About this exercise ::
Look below for the line that contains "Open the 3세트 set selector pill", then copy it and each following line exactly, through and including the line that contains "Task: Review profile rules no longer needed".

Records supplied ::
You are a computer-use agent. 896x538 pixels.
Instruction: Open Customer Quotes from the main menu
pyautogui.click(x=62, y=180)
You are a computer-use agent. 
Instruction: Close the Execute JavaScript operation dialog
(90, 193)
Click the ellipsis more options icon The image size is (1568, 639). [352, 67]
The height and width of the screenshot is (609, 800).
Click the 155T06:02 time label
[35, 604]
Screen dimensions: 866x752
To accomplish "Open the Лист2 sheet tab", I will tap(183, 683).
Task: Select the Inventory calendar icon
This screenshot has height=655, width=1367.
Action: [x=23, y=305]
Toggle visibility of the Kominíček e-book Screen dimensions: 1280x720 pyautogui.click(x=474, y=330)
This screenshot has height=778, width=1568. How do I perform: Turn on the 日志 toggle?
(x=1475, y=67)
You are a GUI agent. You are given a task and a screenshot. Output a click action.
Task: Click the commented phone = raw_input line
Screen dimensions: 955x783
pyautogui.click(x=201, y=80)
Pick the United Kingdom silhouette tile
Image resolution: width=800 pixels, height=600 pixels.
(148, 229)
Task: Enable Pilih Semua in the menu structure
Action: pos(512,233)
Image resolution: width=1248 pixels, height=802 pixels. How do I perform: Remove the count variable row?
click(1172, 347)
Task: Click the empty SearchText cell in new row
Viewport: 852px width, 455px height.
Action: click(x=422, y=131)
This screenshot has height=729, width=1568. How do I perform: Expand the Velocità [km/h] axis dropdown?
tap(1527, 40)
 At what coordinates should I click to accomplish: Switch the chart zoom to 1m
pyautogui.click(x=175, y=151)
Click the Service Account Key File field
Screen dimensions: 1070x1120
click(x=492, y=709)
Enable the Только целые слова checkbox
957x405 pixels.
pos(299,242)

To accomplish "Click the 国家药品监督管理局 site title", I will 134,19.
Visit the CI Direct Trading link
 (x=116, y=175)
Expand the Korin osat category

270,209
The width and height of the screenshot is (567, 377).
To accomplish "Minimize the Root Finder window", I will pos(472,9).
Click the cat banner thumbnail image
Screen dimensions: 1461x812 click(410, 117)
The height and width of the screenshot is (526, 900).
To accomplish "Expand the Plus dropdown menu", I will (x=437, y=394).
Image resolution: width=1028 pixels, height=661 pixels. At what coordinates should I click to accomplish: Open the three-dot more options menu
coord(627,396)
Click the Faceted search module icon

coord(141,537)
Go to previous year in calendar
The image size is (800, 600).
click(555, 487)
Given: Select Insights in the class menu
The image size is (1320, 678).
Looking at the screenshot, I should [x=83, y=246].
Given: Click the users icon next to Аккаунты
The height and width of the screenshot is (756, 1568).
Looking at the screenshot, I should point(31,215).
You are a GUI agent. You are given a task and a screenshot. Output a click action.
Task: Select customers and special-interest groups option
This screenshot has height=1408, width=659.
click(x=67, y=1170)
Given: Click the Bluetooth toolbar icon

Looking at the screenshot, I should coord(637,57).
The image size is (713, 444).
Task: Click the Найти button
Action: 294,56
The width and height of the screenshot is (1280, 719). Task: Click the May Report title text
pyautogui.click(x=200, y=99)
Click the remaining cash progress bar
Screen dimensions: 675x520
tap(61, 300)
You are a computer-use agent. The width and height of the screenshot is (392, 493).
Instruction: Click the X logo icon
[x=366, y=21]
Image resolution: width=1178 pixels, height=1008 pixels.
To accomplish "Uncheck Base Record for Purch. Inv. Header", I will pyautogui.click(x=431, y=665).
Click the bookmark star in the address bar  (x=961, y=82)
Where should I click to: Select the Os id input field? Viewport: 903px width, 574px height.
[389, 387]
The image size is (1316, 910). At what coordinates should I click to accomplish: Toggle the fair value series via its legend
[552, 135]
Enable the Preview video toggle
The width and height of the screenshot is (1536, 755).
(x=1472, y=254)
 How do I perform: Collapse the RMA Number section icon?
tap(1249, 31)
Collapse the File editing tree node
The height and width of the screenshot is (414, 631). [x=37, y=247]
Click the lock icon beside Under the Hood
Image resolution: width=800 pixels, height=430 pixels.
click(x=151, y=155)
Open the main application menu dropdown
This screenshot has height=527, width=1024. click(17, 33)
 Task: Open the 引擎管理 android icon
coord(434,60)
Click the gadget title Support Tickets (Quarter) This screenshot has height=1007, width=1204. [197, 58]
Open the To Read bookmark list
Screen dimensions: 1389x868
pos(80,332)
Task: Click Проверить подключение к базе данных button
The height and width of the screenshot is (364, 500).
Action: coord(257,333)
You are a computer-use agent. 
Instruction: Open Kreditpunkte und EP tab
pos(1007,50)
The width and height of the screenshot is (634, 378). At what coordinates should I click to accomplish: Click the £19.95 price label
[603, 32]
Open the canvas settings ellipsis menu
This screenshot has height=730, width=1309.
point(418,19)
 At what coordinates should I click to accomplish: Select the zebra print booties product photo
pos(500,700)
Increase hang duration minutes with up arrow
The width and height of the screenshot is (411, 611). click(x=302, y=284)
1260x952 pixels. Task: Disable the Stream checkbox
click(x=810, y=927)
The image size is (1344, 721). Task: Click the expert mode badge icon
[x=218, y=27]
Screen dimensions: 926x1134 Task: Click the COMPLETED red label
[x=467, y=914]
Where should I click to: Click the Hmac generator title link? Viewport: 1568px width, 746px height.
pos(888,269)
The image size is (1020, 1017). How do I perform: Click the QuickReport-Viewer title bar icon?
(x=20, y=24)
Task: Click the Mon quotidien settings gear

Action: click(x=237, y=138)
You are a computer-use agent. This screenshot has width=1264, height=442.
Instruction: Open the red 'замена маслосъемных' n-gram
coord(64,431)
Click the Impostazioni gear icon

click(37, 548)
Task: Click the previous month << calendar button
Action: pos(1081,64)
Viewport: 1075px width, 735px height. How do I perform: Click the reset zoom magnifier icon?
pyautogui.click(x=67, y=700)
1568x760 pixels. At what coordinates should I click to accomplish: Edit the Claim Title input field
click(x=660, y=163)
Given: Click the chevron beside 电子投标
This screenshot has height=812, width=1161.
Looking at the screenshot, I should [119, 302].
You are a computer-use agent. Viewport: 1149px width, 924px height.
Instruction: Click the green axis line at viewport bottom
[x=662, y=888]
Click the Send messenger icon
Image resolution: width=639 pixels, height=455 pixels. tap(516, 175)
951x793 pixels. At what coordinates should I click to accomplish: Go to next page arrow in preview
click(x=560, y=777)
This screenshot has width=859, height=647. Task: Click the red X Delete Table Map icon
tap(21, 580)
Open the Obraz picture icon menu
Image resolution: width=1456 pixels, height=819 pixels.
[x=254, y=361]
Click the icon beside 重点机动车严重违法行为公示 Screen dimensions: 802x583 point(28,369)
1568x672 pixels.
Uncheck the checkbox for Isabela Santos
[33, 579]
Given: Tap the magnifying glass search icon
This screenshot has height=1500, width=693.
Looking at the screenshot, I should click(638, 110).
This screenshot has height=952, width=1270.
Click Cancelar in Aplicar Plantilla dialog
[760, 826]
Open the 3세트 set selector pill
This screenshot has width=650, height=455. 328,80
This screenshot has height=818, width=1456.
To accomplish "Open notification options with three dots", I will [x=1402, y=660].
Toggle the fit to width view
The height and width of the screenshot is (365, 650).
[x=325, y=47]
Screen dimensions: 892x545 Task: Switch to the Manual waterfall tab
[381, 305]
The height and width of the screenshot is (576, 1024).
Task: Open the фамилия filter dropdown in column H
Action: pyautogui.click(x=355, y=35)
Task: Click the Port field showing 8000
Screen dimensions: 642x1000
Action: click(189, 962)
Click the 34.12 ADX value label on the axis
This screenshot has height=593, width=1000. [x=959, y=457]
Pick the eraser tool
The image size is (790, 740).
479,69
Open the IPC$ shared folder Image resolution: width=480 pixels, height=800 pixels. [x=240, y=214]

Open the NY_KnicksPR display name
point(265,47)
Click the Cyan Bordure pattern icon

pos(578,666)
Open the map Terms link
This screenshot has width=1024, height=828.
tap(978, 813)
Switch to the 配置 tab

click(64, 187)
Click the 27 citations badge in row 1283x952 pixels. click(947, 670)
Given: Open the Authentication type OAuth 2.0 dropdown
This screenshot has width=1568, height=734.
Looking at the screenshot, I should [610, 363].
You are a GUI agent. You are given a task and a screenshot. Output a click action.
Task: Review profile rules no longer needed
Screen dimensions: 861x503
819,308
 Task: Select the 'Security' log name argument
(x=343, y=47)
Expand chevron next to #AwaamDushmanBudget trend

Response below ::
Open the 3세트 set selector pill
This screenshot has width=650, height=455. 328,80
This screenshot has height=818, width=1456.
To accomplish "Open notification options with three dots", I will [x=1402, y=660].
Toggle the fit to width view
The height and width of the screenshot is (365, 650).
[x=325, y=47]
Screen dimensions: 892x545 Task: Switch to the Manual waterfall tab
[381, 305]
The height and width of the screenshot is (576, 1024).
Task: Open the фамилия filter dropdown in column H
Action: pyautogui.click(x=355, y=35)
Task: Click the Port field showing 8000
Screen dimensions: 642x1000
Action: click(189, 962)
Click the 34.12 ADX value label on the axis
This screenshot has height=593, width=1000. [x=959, y=457]
Pick the eraser tool
The image size is (790, 740).
479,69
Open the IPC$ shared folder Image resolution: width=480 pixels, height=800 pixels. [x=240, y=214]

Open the NY_KnicksPR display name
point(265,47)
Click the Cyan Bordure pattern icon

pos(578,666)
Open the map Terms link
This screenshot has width=1024, height=828.
tap(978, 813)
Switch to the 配置 tab

click(64, 187)
Click the 27 citations badge in row 1283x952 pixels. click(947, 670)
Given: Open the Authentication type OAuth 2.0 dropdown
This screenshot has width=1568, height=734.
Looking at the screenshot, I should [610, 363].
You are a GUI agent. You are given a task and a screenshot. Output a click action.
Task: Review profile rules no longer needed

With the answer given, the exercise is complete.